What is required: Put the lines into a numbered list, beginning at the line that has "You are a computer-use" and stopping after the line that has "tap(25, 608)", with blank lines left out. Leave the pictures out of your answer.

Records:

(begin)

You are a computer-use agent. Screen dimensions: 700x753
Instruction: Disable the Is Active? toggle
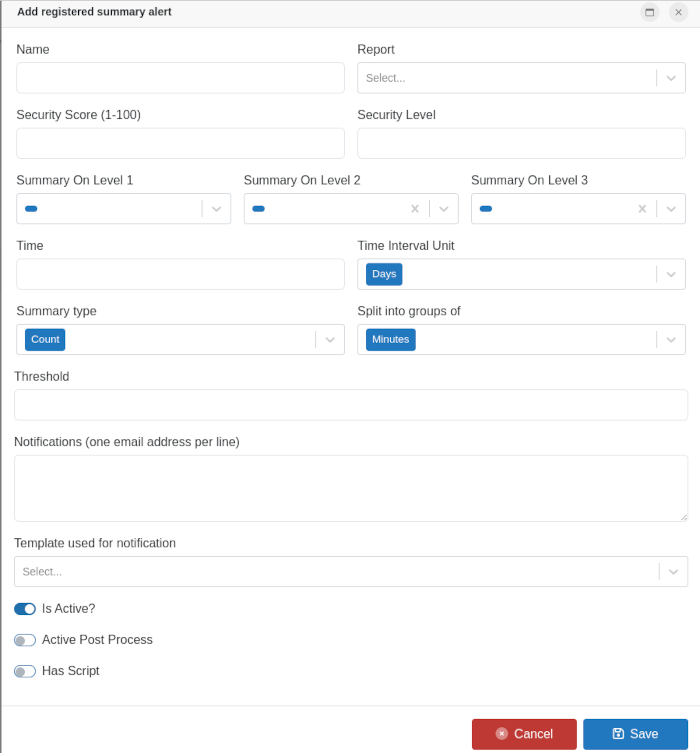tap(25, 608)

(end)
(begin)

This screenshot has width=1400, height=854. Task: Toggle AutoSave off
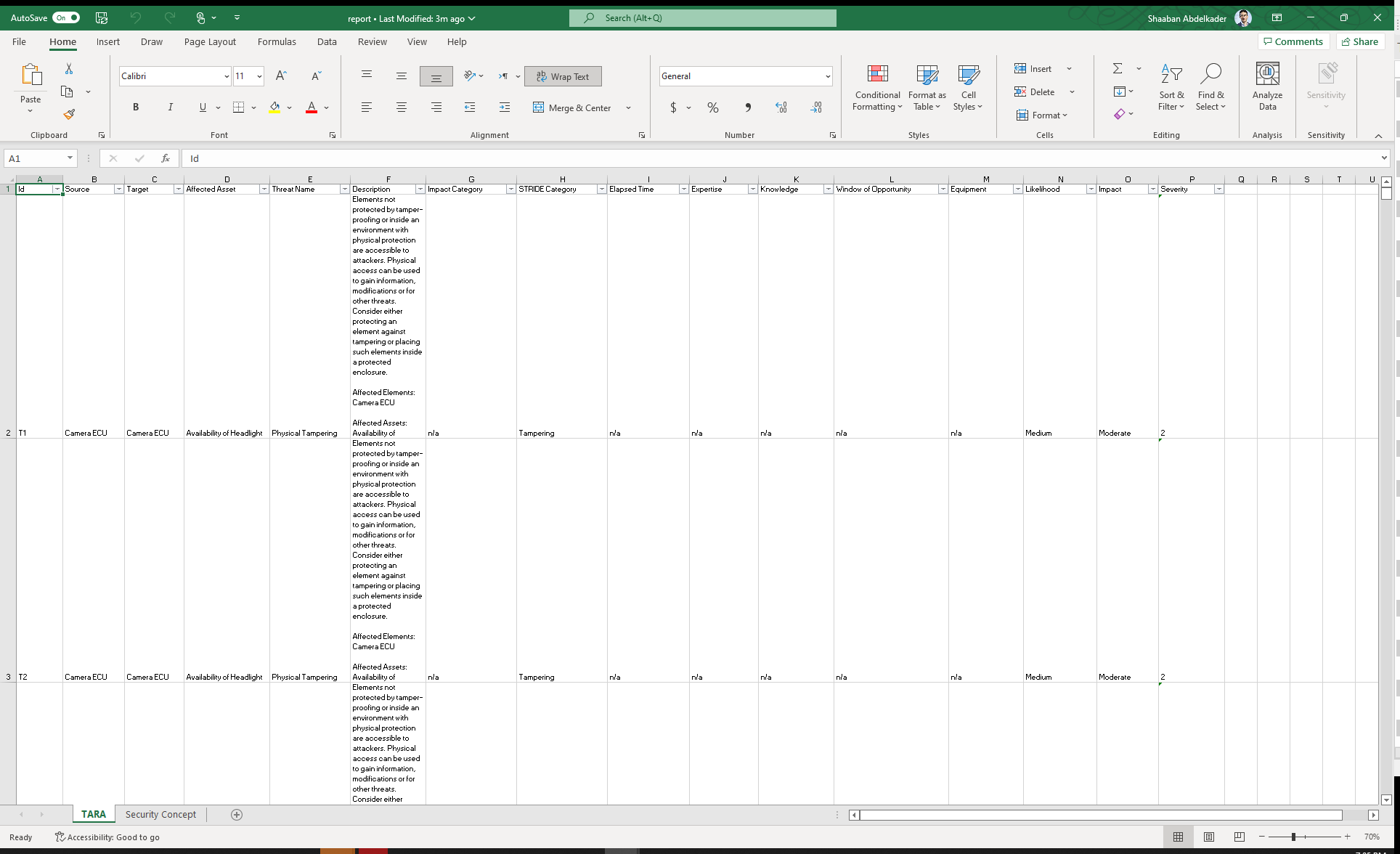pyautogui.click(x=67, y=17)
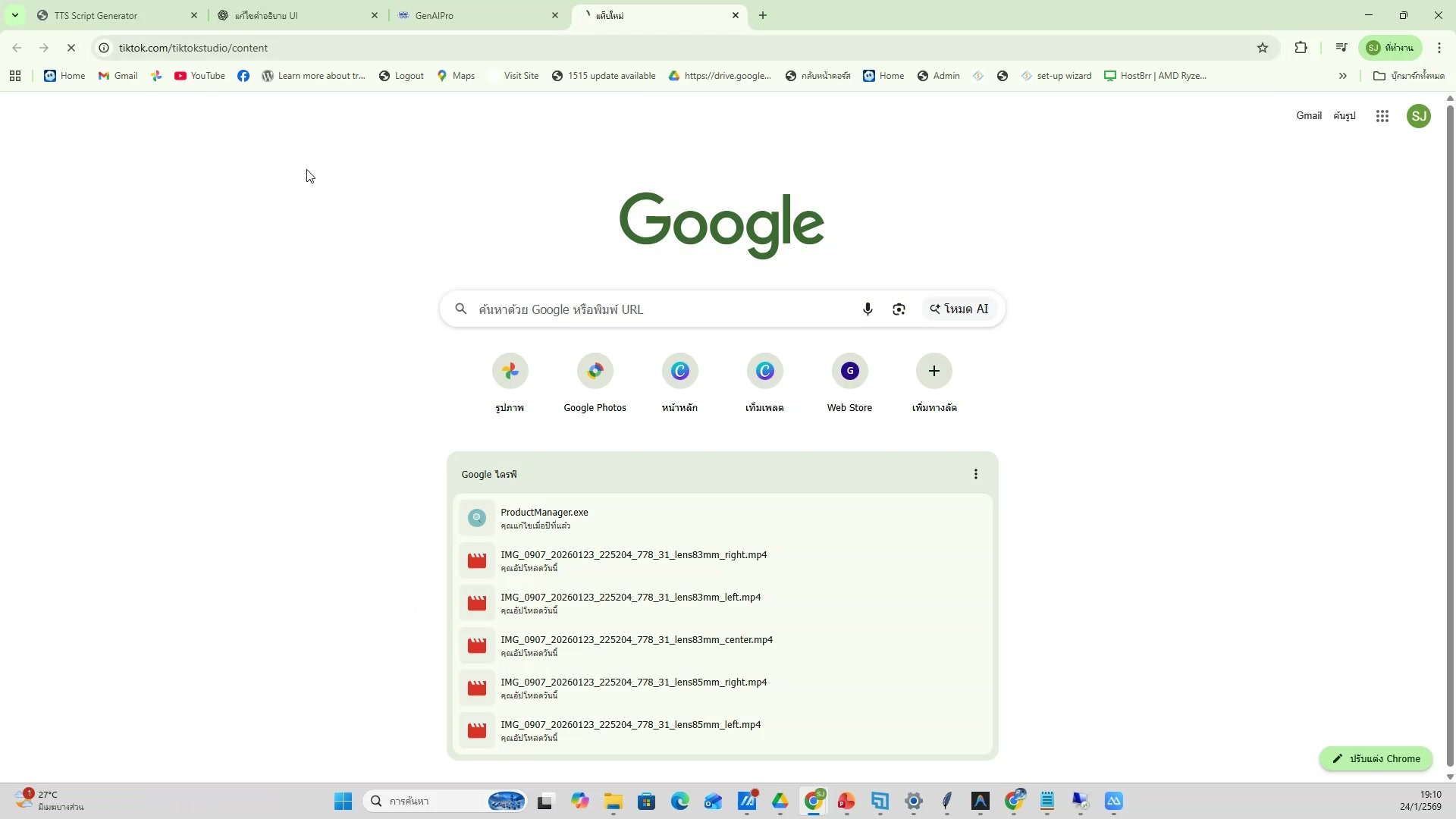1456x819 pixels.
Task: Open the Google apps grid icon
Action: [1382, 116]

(end)

Answer in full:
1. You are a computer-use agent. Screen dimensions: 700x753
2. Instruction: Disable the Is Active? toggle
3. tap(25, 608)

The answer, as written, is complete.